Information supplied START

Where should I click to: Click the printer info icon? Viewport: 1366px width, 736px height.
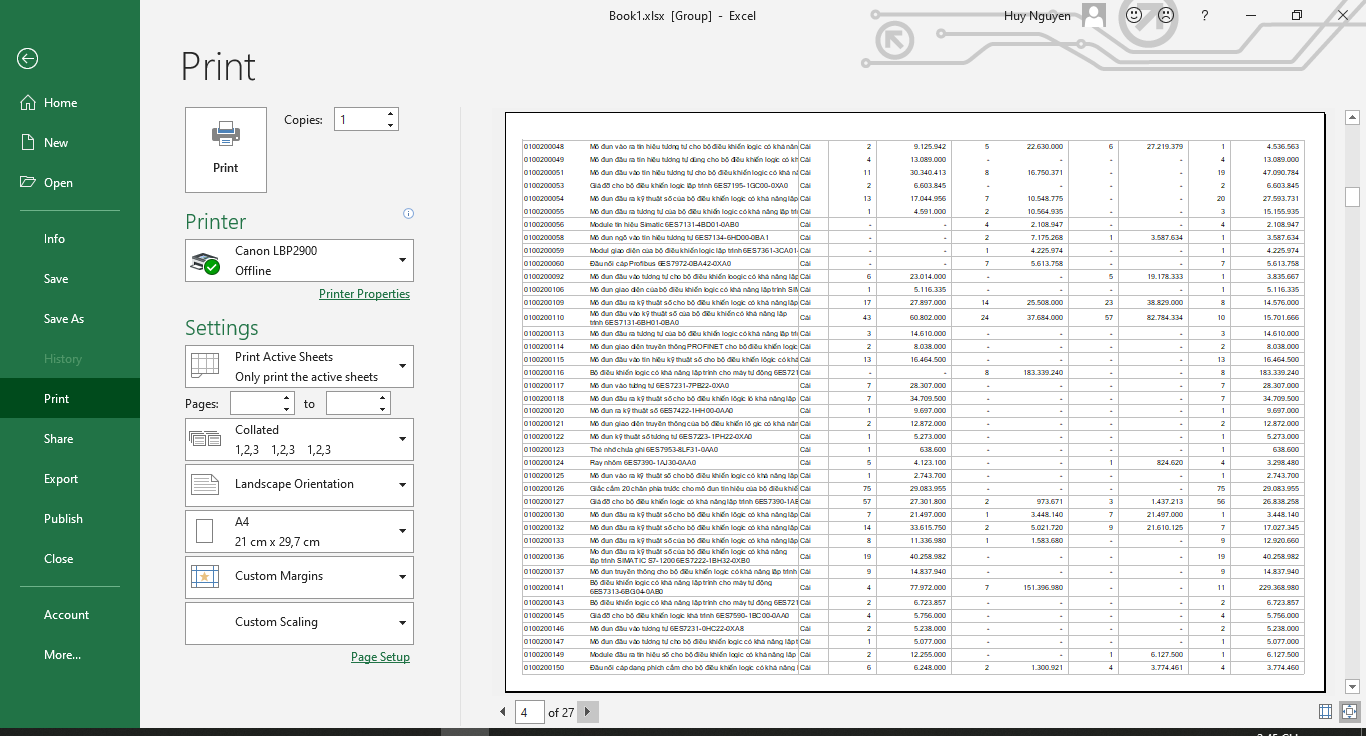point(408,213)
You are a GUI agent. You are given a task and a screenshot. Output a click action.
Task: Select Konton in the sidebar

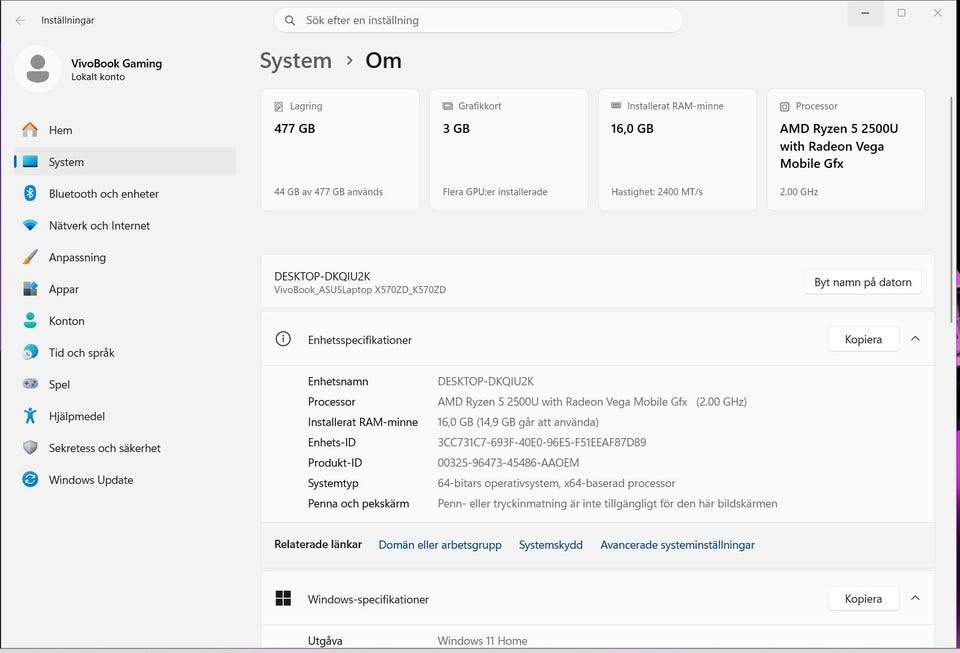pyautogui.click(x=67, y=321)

Information supplied END

Set the material above down again word for word. Include none of its pictures.

Where should I click to: Click the printer info icon? Viewport: 1366px width, 736px height.
point(408,213)
You are a GUI agent. You are given a task and a screenshot. Output a click action.
Task: Select Konton in the sidebar

pyautogui.click(x=67, y=321)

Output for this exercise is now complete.